Koelnmesse and the Association of German Galleries and Fine Art Dealers are delighted to announce that the winner of this year’s ART COLOGNE Prize is the prominent and committed art collector Julia Stoschek. The award ceremony with invited guests will be held in Cologne’s Historic Town Hall at 10.00 a.m. on Thursday, 19 April 2018.
The initial spark that inspired Stoschek to start collecting time-based media art with such enthusiasm was an encounter with Douglas Gordon’s Play Dead; Real Time in a New York gallery in 2003. Since then, the renown, well-connected collector has been acquiring contemporary media art works in constant exchange with gallery owners, artists and curators, and she has been exhibiting these works regularly in a former factory building in Düsseldorf-Oberkassel since 2007.
For Julia Stoschek, the art of moving images is her generation’s primary cultural form of expression and she is keen to promote it, preserve it and subject it to scholarly study – covering the entire spectrum from classic data media to the latest web-based and digital technologies. She is interested in multimedia environments, extensive sculptural installations and the small solitary format of a single projection.

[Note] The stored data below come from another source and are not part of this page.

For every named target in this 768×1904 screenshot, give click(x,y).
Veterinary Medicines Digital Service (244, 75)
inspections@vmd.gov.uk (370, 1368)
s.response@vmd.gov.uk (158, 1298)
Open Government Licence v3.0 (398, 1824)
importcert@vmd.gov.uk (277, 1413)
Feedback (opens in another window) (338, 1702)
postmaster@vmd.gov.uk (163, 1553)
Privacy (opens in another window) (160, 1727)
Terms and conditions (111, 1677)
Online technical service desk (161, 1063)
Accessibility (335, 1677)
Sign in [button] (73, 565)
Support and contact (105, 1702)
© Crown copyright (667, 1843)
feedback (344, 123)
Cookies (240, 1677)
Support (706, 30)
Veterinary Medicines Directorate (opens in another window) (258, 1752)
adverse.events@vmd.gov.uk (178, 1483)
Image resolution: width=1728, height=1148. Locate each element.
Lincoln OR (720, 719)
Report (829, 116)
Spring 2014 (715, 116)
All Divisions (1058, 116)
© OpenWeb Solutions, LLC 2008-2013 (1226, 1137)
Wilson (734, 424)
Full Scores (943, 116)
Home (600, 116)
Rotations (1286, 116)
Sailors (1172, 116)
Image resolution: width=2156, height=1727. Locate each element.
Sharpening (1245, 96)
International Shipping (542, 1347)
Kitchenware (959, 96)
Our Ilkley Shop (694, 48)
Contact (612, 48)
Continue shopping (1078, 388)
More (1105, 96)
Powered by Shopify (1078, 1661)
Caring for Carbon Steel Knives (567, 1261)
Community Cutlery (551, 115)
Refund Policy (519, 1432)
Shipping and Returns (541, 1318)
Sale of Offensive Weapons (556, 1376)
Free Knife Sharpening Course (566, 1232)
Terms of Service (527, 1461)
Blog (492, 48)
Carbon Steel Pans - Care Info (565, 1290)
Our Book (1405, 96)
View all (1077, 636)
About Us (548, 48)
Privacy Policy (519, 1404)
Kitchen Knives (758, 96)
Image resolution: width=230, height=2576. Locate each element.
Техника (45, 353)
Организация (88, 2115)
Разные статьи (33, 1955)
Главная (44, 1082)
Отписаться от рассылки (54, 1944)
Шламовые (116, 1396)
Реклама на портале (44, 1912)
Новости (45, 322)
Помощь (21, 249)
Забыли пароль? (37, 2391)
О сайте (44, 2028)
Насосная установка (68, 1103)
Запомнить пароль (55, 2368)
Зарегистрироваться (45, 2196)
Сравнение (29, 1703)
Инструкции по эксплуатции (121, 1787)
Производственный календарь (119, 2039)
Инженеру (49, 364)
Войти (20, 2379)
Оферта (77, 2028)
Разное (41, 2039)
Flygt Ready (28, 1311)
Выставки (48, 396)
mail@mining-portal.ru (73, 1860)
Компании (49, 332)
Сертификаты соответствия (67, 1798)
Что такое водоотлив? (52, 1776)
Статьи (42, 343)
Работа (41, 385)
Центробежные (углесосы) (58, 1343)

Since June 2016, the public has the chance to gain an impression of these works in Berlin, where Julia Stoschek achieved a coup with her “Welt am Draht” exhibition. Thirty-eight main pieces from her collection were displayed in a breath-taking show in a specially remodelled former Czech cultural centre in Leipziger Straße. In a patina-dominated architecture, a broad range of different media art works were staged in a large screening hall, in corridors and bright foyers, in offices and in the nooks and crannies of cellar corners – all with great coherence yet with surprising effects. An amazing curatorial achievement that instilled a desire in many in the Berlin art scene for a permanent presence for the Julia Stoschek Collection in the city.
Julia Stoschek (*1975) comes from a Coburg family. A degree in Business Studies initially pointed the way to a career in the family company Brose, which her great-grandfather established in 1919. But that was not all she was destined for, although she is still an active partner in the company. The family legacy also includes a strong creative side: a grandmother who acted and made films, a father who actually wanted to become a photographer and a grandfather who worked as Music Director at the Coburg Landestheater. This creative spark has carried over into the next generation.
“What I am, above all else, is an archivist of contemporary art production,” emphasises Julia Stoschek. In taking on that role she has assumed a responsibility that goes well beyond acquiring and exhibiting her unique art collection. She and her team have taken on the – technologically complex and financially costly – challenge of conserving and digitalising her entire collection. She also supports numerous restoration projects such as Derek Jarman’s Super 8 films.
In addition to such classics as Gordon Matta-Clark and Nam June Paik, the focus of the Julia Stoschek Collection is on the contemporary period, with almost all the major and innovative media artists of our age represented: Marina Abramovic, Ed Atkins, Francis Alys, Doug Aitken, Björk, David Claerbout, Keren Cytter, Simon Denny, Olafur Eliasson, Cyprien Gaillard, Isaac Julien, Bruce Nauman, Pipilotti Rist, Christoph Schlingensief, Ryan Trecartin, Jon Rafman and many more, including younger, (as yet) unknown artists discovered by Stoschek through studio visits, extensive travels and contacts in the scene.
“I am convinced that the future lies in collaboration and not in competition,” she recently stated in an interview. The ethos of cooperation has manifested clearly over the last few years, with several loans and international exhibition projects in which works from her collection, which now numbers 700 pieces, are exhibited.
An exhibition held at the invitation of the Tel Aviv Museum of Art in 2015 was pivotal. The Julia Stoschek Collection exhibition was the first private German collection displayed in Israel – and it was organised on the special occasion of the 50th anniversary of the official establishment of diplomatic relations between Israel and Germany in 1965. Since the first video art works were also produced in the 1960s, establishing a connection between the two seemed an obvious idea, especially since the medium of film offers artists a number of possibilities for assuming a direct or subtle position on social themes. Julia Stoschek is very conscious of the political context of media art and she often reflects on this in interviews and statements.
Julia Stoschek belongs to an exclusive group of people who have put together idiosyncratic collections with great dedication, have made these accessible to the public in their museums and who do not shy away from raising significant private funds for the preservation of cultural objects and the running of their exhibition institutions. These collectors include Charlotte Zander (1997), Ingvild Goetz (2001), Frieder Burda (2002) and Harald Falckenberg (2009), all of whom have received the €10,000 ART COLOGNE Prize in recent years.